An Unlikely Friendship

Home > Young Adult > An Unlikely Friendship > Page 3
An Unlikely Friendship Page 3

by Ann Rinaldi


  "There must be more to it than that."

  New standards of elegance, I thought.

  "And you don't have to look so pained when you call me Ma, either. Now say it again. And say it strong."

  I swallowed. "Ma," I said.

  "Again."

  Tears came to my eyes. "Ma."

  She swept past me. "I hope I don't have to speak to your father about you. Now go and tell the others to come to the dinner table."

  I WALKED PAST the kitchen to see Mammy Sally on her hands and knees cleaning up the soup.

  "You didn't throw it." I stood there in the doorway on my way into supper. "Tell her to make Judy clean it up."

  "Judy serving supper," Mammy said. "Anyways," and she raised herself up on her knees, "you knows what I tol' you, little one. No slave in this town is safe from bein' sold down the river. The trader be around alla' time. An' the slave pens be close at hand."

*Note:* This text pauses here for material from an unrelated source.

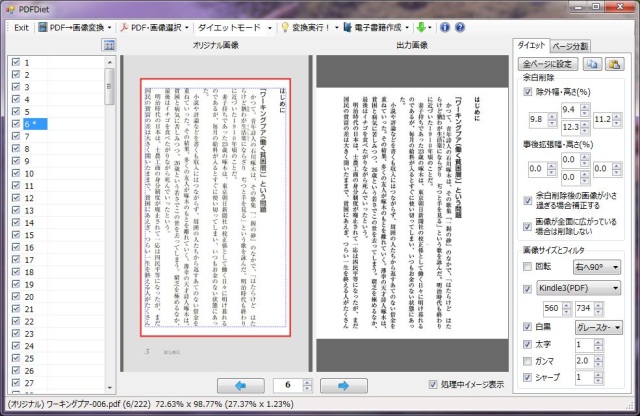Click the PDF→画像変換 toolbar icon
Viewport: 640px width, 416px height.
click(43, 27)
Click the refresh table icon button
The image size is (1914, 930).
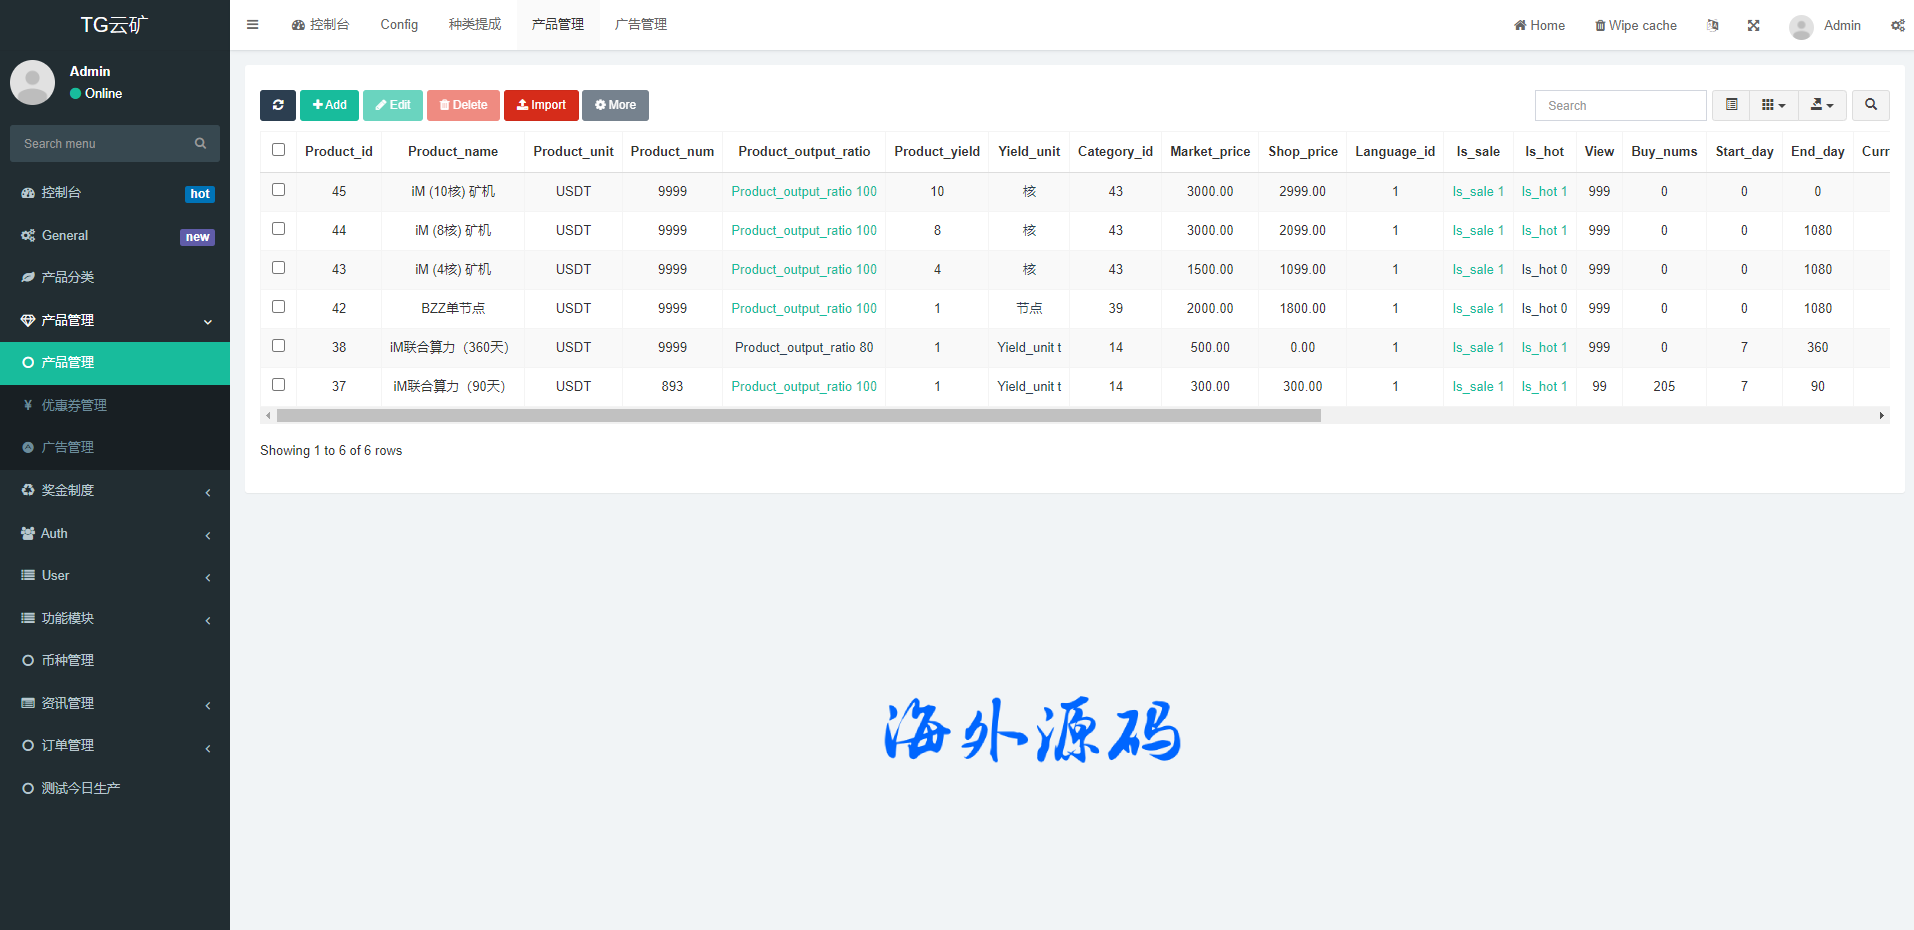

  Even though no negro servant in our house was ever spoken to roughly, they all feared being sold down the river. To the rice swamps or the sugar or cotton plantations. They knew that any minute things could change for them. A death in the family, or a marriage, or a decline in the hemp prices could do it. Mammy Sally had explained it all to me. Even admitted she was afeared of Betsy.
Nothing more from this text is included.